Background: ANGPTL8, an important regulator of lipid metabolism, is increased in diabetes and is associated with insulin resistance. However, the role of ANGPTL8 in the outcomes of diabetic patients remains unclear. This study aimed to investigate circulating levels of ANGPTL8 in participants with and without diabetes and its potential associations with clinical outcomes in a 5-year cohort study.

Methods: Propensity-matched cohorts of subjects with and without diabetes from the Risk Evaluation of Cancers in Chinese Diabetic Individuals: A longitudinal (REACTION) study were generated on the basis of age, sex and body mass index at baseline. The primary outcome was all-cause mortality. The secondary outcomes were a composite of new-onset major adverse cardiovascular events, hospitalization for heart failure, and renal dysfunction (eGFR <60/min/1.73 m2).
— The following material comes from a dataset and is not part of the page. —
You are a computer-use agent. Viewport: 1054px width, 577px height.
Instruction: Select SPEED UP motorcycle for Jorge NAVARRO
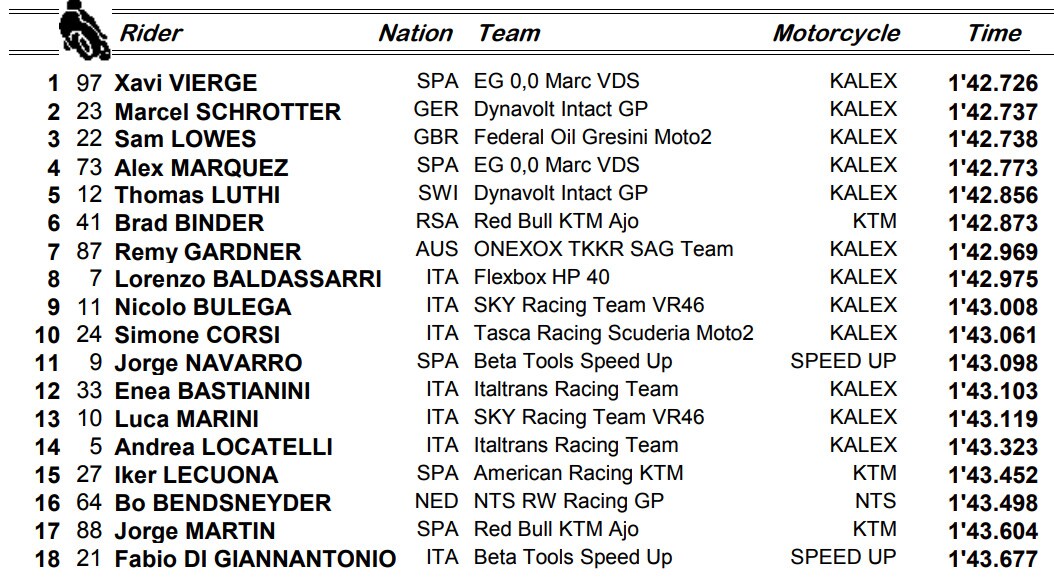coord(843,361)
Results: We identified 769 matched pairs of diabetic patients and control subjects. Serum ANGPTL8 levels were elevated in patients with diabetes compared to control subjects (618.82 318.08 vs 581.20 299.54 pg/mL, p =0.03). Binary logistic regression analysis showed that elevated ANGPTL8 levels were associated with greater risk ratios (RRs) of death (RR in quartile 4 vs quartile 1, 3.54; 95% CI 1.32 – 9.50) and renal dysfunction (RR in quartile 4 vs quartile 1, 12.43; 95% CI 1.48 – 104.81) only in diabetic patients. Multivariable-adjusted restricted cubic spline analyses revealed a significant, linear relationship between ANGPTL8 and all-cause mortality in diabetic patients (p for nonlinear trend =0.99, p for linear trend =0.01) but not in control subjects (p for nonlinear trend =0.26, p for linear trend =0.80). According to ROC curve analysis, the inclusion of ANGPTL8 in QFrailty score significantly improved its predictive performance for mortality in patients with diabetes.

Conclusion: Serum ANGPTL8 levels were associated with an increased risk of all-cause mortality and could be used as a potential biomarker for the prediction of death in patients with diabetes.